Astrid tragó saliva y se obligó a observar con cautela. Ninguno se quitaba los cascos. Sus movimientos eran precisos, calculados. Uno de ellos, el que portaba el enorme rifle, le sostuvo la mirada por lo que pareció una eternidad. Astrid sintió un escalofrío recorrerle la espalda.
Cuando Bob regresó con los tarros de cerveza, el teniente tomó el suyo sin apurarse y se dirigió a un cuarto al fondo del comedor. Justo antes de ingresar, giró el rostro hacia la multitud y habló con su tono firme e inapelable.
—Los novatos que estén presentes, vengan de inmediato.
El peso de la orden se sintió en el aire. Martin la miró con súplica muda. Jean suspiró, resignado y ella se puso de pie de inmediato. Las miradas de Ross y Astrid se cruzaron por un instante. Fue solo un segundo, pero la tensión fue tan densa que pareció prolongarse más de lo debido.

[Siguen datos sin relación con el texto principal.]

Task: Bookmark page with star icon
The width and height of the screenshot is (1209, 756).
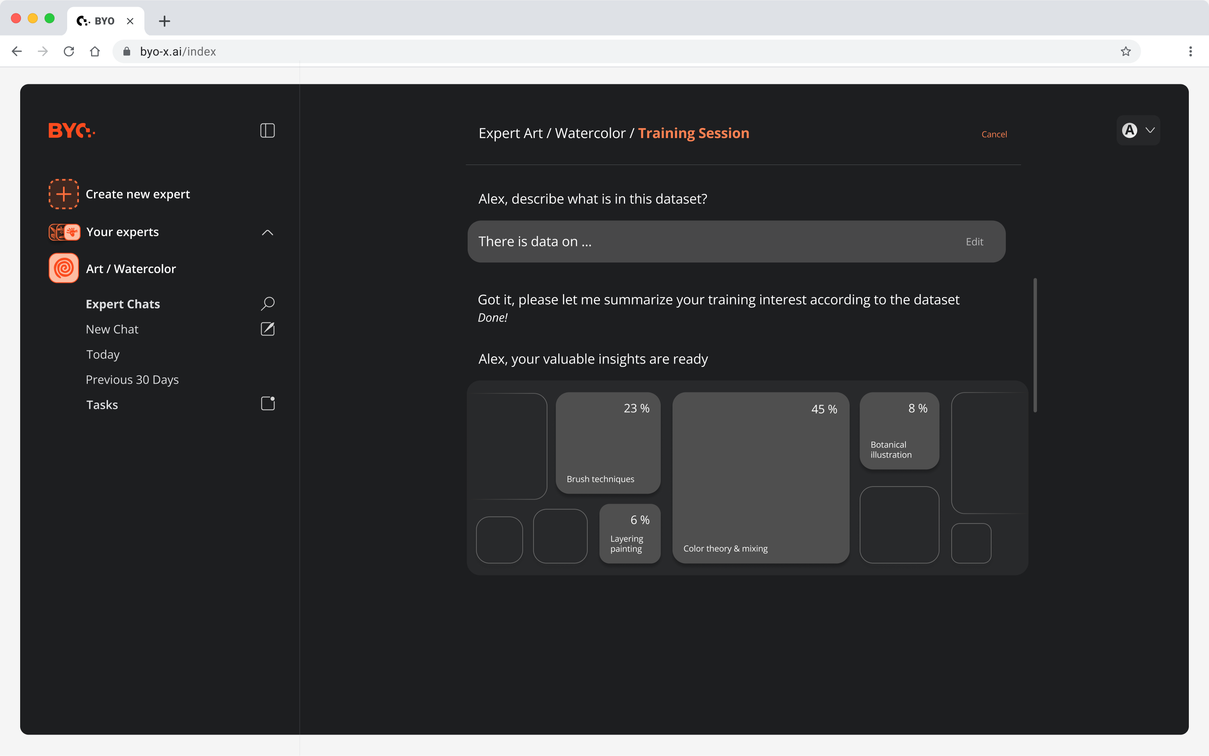Action: pos(1126,52)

—¿Qué esperan? Fue una orden —concluyó Ross.
Cuando los tres ingresaron, la puerta se cerró de golpe y el silencio en la sala se volvió insoportable. Ahora, con el equipo Zulú a escasos metros, podían notar aún más su presencia amenazante. Seguían sin quitarse los cascos, y la quietud con la que se mantenían de pie solo intensificaba la sensación de peligro.
El teniente los escudriñó con una mirada inquisitiva, como si pudiera ver a través de sus pensamientos. Luego, habló con un tono seco y autoritario.
—Bueno, novatos, seré breve. Necesito información y ustedes me ayudarán a conseguirla. —Su voz no admitía réplica—. Lo que sucedió durante el festival no es un hecho aislado. Cuando comiencen con sus misiones oficiales, saldrán junto a personas que llevan años aquí... Ya no confío en nadie. Así que su trabajo será informarme de actitudes sospechosas. ¿Entienden?
El estómago de Astrid se revolvió. ¿No confía en nadie? ¿Qué rayos estaba pasando? Buscó respuestas en sus compañeros, pero Jean y Martin también parecían paralizados. Nadie se atrevía a hablar.
Hasta que Jean rompió el silencio.
—¿De cuántos infiltrados estamos hablando, teniente? —preguntó con una calma helada. Astrid no podía creer su seriedad.
Ross sonrió, una mueca amplia que destilaba diversión y algo más inquietante.
—Es sagaz, joven Farrow, muy sagaz —musitó, con una chispa de admiración en la voz—. Pero esa es la cuestión... Es un número demasiado grande como para conocerlo.